Members of Timothy give away cold bottled water at a Muskogee intersection with the Gospel featured on the bottles.

MUSKOGEE—Theodore Roosevelt is credited for making this profound and challenging statement: “Nobody cares how much you know until they know how much you care.”

Teddy’s words could be used to rally today’s churches facing a common dilemma. By not attending, people demonstrate they don’t care what the church knows because they don’t believe the church cares about them.

So how can this change? Muskogee, Timothy offers an example through a service evangelism project they call “Timothy Treats Muskogee.” (TTM)

Pastor Kelly Payne leads his congregation in doing community service events.

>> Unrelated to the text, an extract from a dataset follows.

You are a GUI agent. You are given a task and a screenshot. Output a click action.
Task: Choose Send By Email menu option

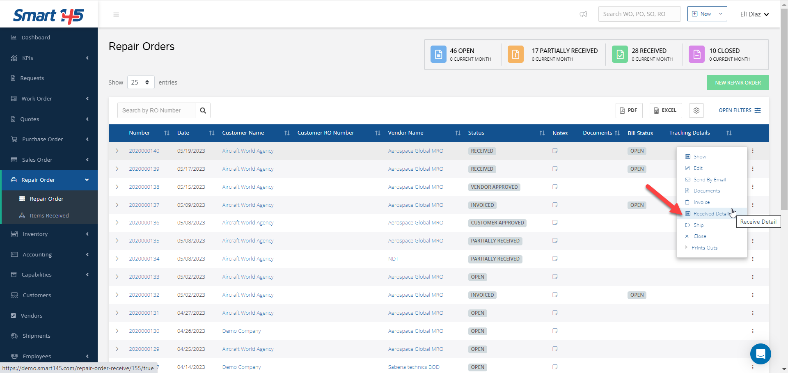tap(709, 180)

They take notice of needs around Muskogee that are not being met and do their part in filling voids.

“I went to a pastor’s conference at Woodstock, Ga., First, and saw that they had a community outreach program,” said Payne. “I asked questions and got ideas from that. We had our first TTM in 2010, and it was over a period of one week, doing different activities each day. It was a huge blessing to me, personally, as well as to our church.”

Last July when the annual fireworks show in Muskogee was cancelled due to expenses, Timothy provided fireworks on the church grounds.  Church members walked through the crowd to share the Gospel with those attending.

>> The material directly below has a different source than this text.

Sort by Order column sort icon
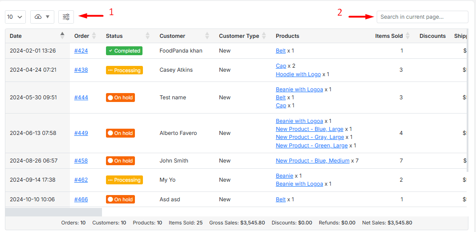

On a hot summer day, Timothy bought out a local water park and provided free admission to everyone who came. Many church members also offered water bottles at different intersections in town on various occasions.

Approximately 3,000 people attended Timothy’s water park event. Timothy paid for admission and fed all attendees at the park.

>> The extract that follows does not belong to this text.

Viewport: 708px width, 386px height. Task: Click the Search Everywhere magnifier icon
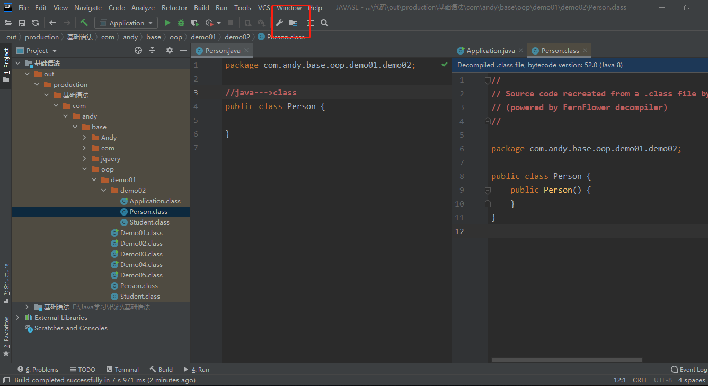pyautogui.click(x=324, y=23)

“During our water park event, we gave out our tracts, How To Get To Heaven From Muskogee, Okla. We have seen many people accept Jesus, begin attending church or recommit their life to Jesus as a result of TTM,” Payne said.

In October, Timothy hosted a Fall Festival and used carved pumpkins to share the Gospel. In November, they provided 100 food baskets. Cars lined up a quarter-mile down the road, and when they pulled up to receive a basket, a church member prayed for everybody in the car.

“When we reach out in love without expecting anything in return the community notices,” said Payne. “TTM is a way to show people we care.”

Payne said TTM is based on the message from Matt. 10:42, “And whoever gives just a cup of cold water to one of these little ones because he is a disciple—I assure you: He will never lose his reward!”

Community outreach is not a new program for Timothy. Their first outreach was a block party in 2002. Payne said the church still has families attending who joined as a result of the block party.

How Timothy has enhanced this program is the frequency. At first it was seasonal, now they do something monthly.

And church members are regularly involved. Payne enlists people and has them recruit others to be a part of their teams. Timothy then mobilizes the teams to staff specific events.

Payne was asked how he would encourage other churches to follow Timothy’s example.

“Start! Don’t think about it forever and evaluate it to death,” he said. “Pray, get a word from God and start. Nothing is too small—nothing too big. God multiplies our efforts, and God always overwhelms us with blessing when we reach out to our community.”

Teddy Roosevelt may be credited for the statement of showing how much you care, but Timothy Church is putting  the challenge to practice.